Парадокс Ферми имеет дело с неопределенностью очень высокого порядка: что-то, что мы не можем знать, что мы не знаем - но если мы вообще можем предположить, где скрыта величайшая видимая неопределенность (и поэтому наиболее вероятно, что в ней скрыта катастрофа) - то речь идет о пункте в. Перед глобальным вызовом масштаба парадокса, консервативный подход "все будет хорошо" потому что "было хорошо" до сих пор теряет свое значение и действительность, потому что речь идет о чем-то, что по своей природе является непостижимым новшеством. Как Холокост, парадокс Ферми превращает непостижимое до сих пор в постижимое, и это происходит еще до того, как ты понял, что происходит, и когда уже слишком поздно. Речь идет о беспрецедентном явлении по самой его сути и определению: самом беспрецедентном, что можно себе представить. Поэтому он царапает край границы знания (и возможно за ее пределами), воплощает вопрос конца в его самом светском возможном смысле (и фактически - он мог бы считаться сильным доказательством существования Бога и его провидения), и представляет собой вершину неверия в человека, во вселенную и в природу - в биологию, физику и, возможно, даже в математику.
Поскольку речь идет о такой сложной проблеме - только философия может сегодня попытаться справиться с ней, и последствия парадокса придают ей значимость, которой у нее никогда не было.
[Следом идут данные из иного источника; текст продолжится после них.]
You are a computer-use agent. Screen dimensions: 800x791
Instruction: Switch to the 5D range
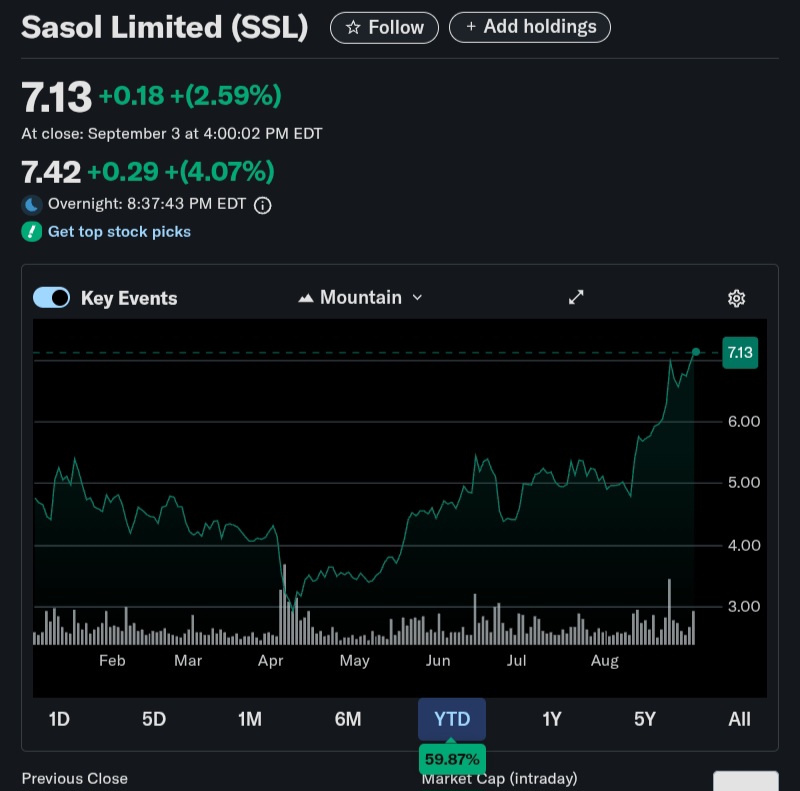[x=154, y=719]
Ни одна философская проблема с древних времен не вызывала такой тревоги, как парадокс, рядом с которым классические философские проблемы в скептической традиции выглядят как детская игра, и он доводит до парадоксальной крайности утверждение, с которого началась философия: я знаю, что я не знаю. Парадокс Ферми - это самый горящий, сложный и глубокий философский вопрос, стоящий перед философией в наши дни - и нет важнее (и более потрясающего) для нашей интеллектуальной повестки дня. Он открывает перед нами безумные и далеко идущие возможности до края границы человеческого мышления (и оказывается - за ее пределами), и заставляет нас пытаться перепрыгивать через непостижимые концептуальные пропасти - в которые мы падаем на каждом шагу в этой проблеме, которая находится за пределами текущего человеческого горизонта (и что особенно ужасает - так оно и должно быть, если мы будем уничтожены!). Я, нетаниец, не могу его разгадать, хотя он постоянно тревожит мой покой. Он глубже меня.